I always enjoyed the lambing season. Over the years I became used to the sight of Mum swinging lambs by their feet, fresh out of the womb. The swinging motion encourages their first breath by forcing oxygen into their flat lungs. From a young age I’d be in charge of skimming the mucus from their mouth before Mum did the spiral swing. This action of swinging seemed brutal for something new to the world. Mum would say: ‘the most important thing is that you swing them far enough off of the ground and away from any posts to ensure you don’t whack their heads’. After this their bodies came back to the ground far longer than when they emerged crumpled from the womb only moments before.

These were the positive outcomes. Occasionally things wouldn’t go to plan, or the conditions wouldn’t be right and the ewe would lose a lot of blood and not survive. Or she’d be in shock from the trauma of the birth, this shock is common in first timers. I’ve learnt that the pressure of unconditional love exists less in the animal world. If the ewe rejected the new born it would quickly become an orphan and I became its feeder for a few weeks. I would form the bond with the orphans by feeding them out of recycled plastic drinks bottles adapted with a soft red teat.

Some years we would have multiple orphans and I would be overjoyed. Some- times, if the timing was right and an ewe had a still birth we’d act quickly and I would lose one of my lamb children.

Very quickly after the birth we’d skin the deceased babe to make a coat. Mum would do this job – it’s important to keep the skin in one piece. Taking a sharp knife and starting at the unfed stomach, she’d cut along the seam where the animal was finally joined, then gently applying pressure, she’d pull the skin up from the stomach using the knife to cut away any tissue.

We’d come away with a hide. A micro version of the hides used to make leather goods. This skin becomes a tool for adoption. If we had a young enough orphan, may- be one to three days old, the skin would become its jacket, the more sodden with placenta and mucus the better for the chance of success. We’d be hopeful that the bereaved ewe takes this newly dressed lamb as its own.

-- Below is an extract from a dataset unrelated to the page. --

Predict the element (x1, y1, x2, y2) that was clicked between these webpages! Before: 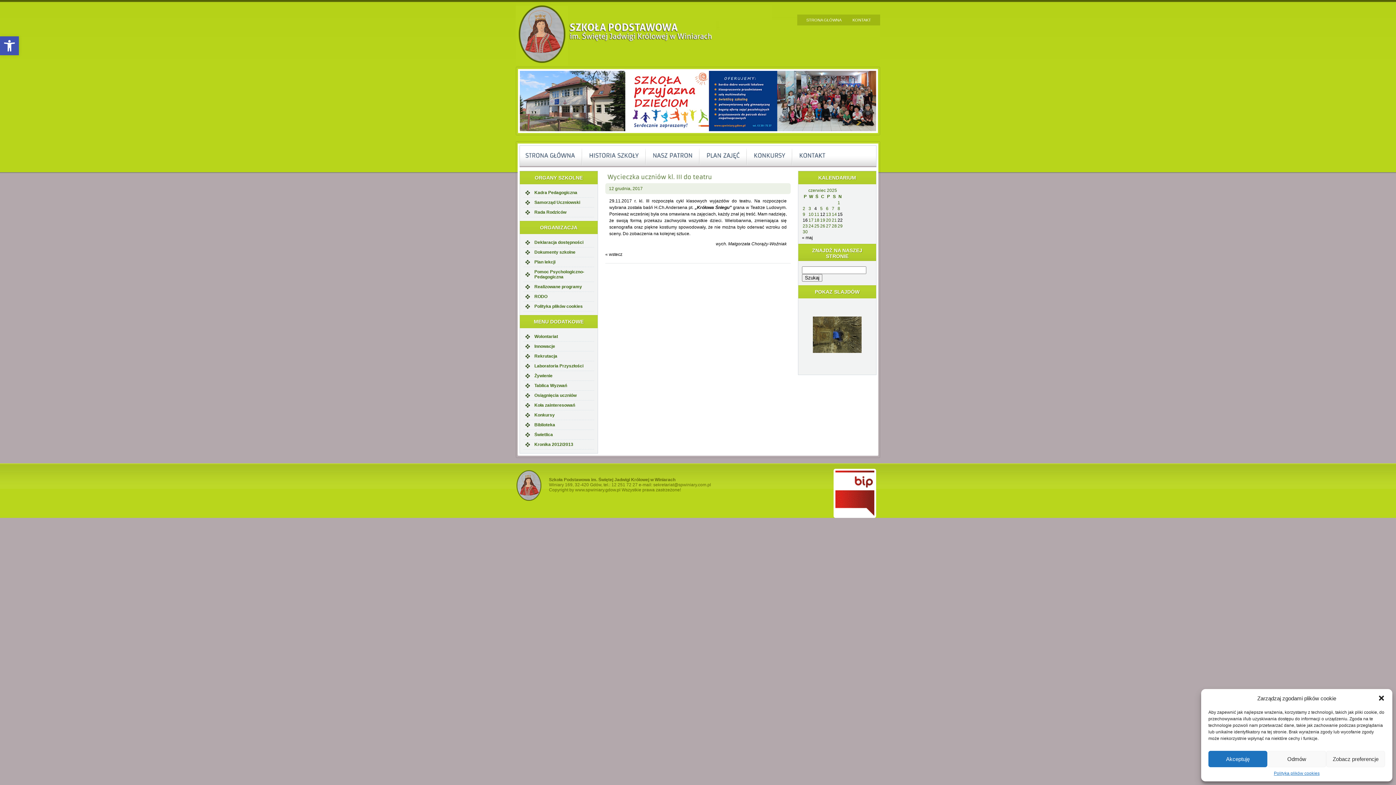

We would know if the adopting mission was a success almost immediately; a new mother will lick and nurture its offspring straight away, cleaning off its own fluids and using its muzzle to encourage the new born towards its udder. Sometimes there was a bit of trouble with the fostered lamb taking to the udder having had its synthetic counterpart nourish it for the first few days. It takes a lot of perseverance to accept the synthetic teat and equal amounts the fleshy nipple. Both forms of nourishment are equally important to have available.

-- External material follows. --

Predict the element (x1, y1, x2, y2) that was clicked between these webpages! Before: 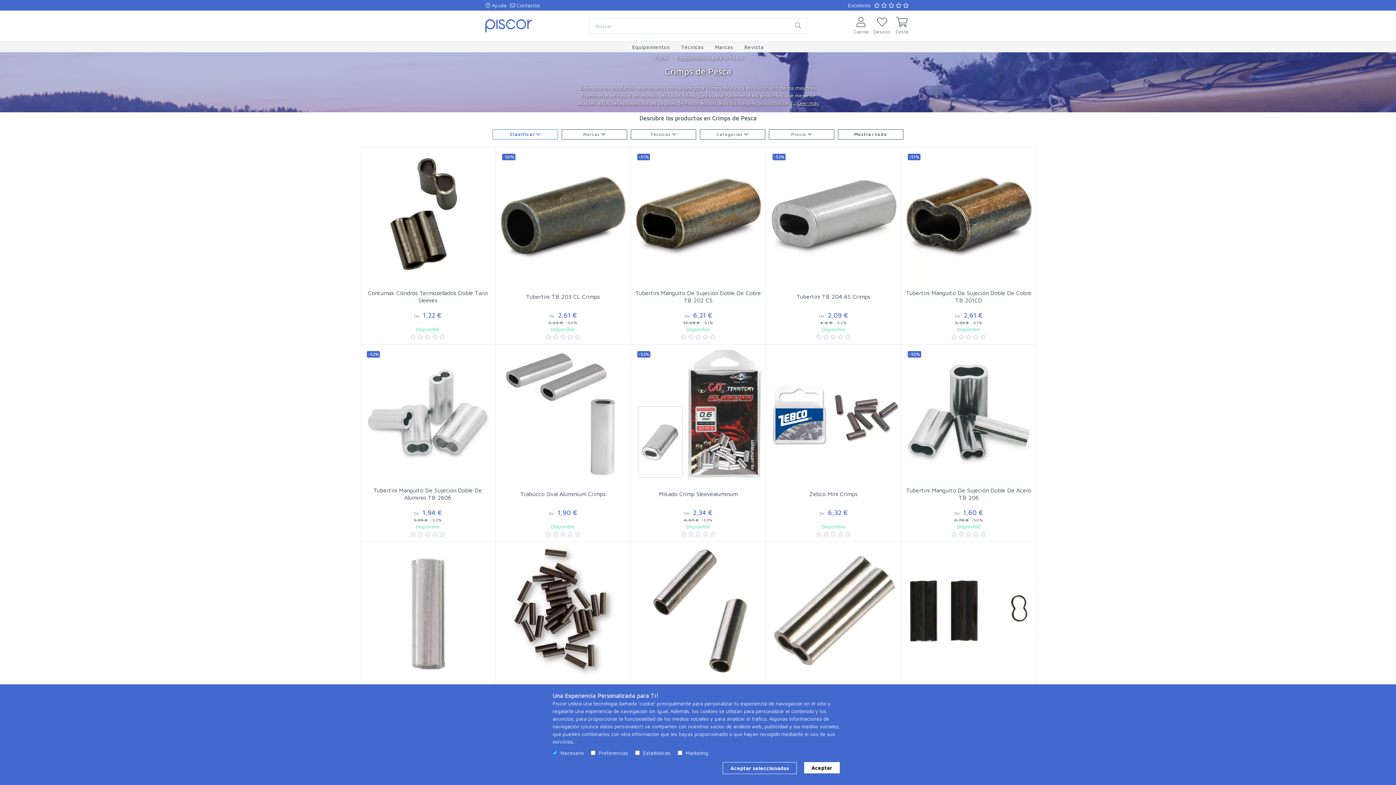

As the days passed, the minute jacket that once swamped the body became tight around the armpits moulding itself into a ridged form. When the living lamb sat down, the jacket buckled up above the back leaving a gap between its downy fleece and the hard, worn, dead skin. After five to eight days encased, the hide began to crack at the edges and the slits made in the fresh skin seem much smaller than when they comfortably slipped over the tufty backward knees of the newly adopted babe.

The skin usually came off on its own accord, caught on fencing or stretched to its limits, freeing a moving body which happily bounded around. This old skin left a shadow behind of creamy wool, unseen and un- licked by the mother’s rough tongue. By this point the mother’s bond to its fostered child is so strong that the loss of the familiar skin comes as no issue, just fresh wool to nudge toward the udder.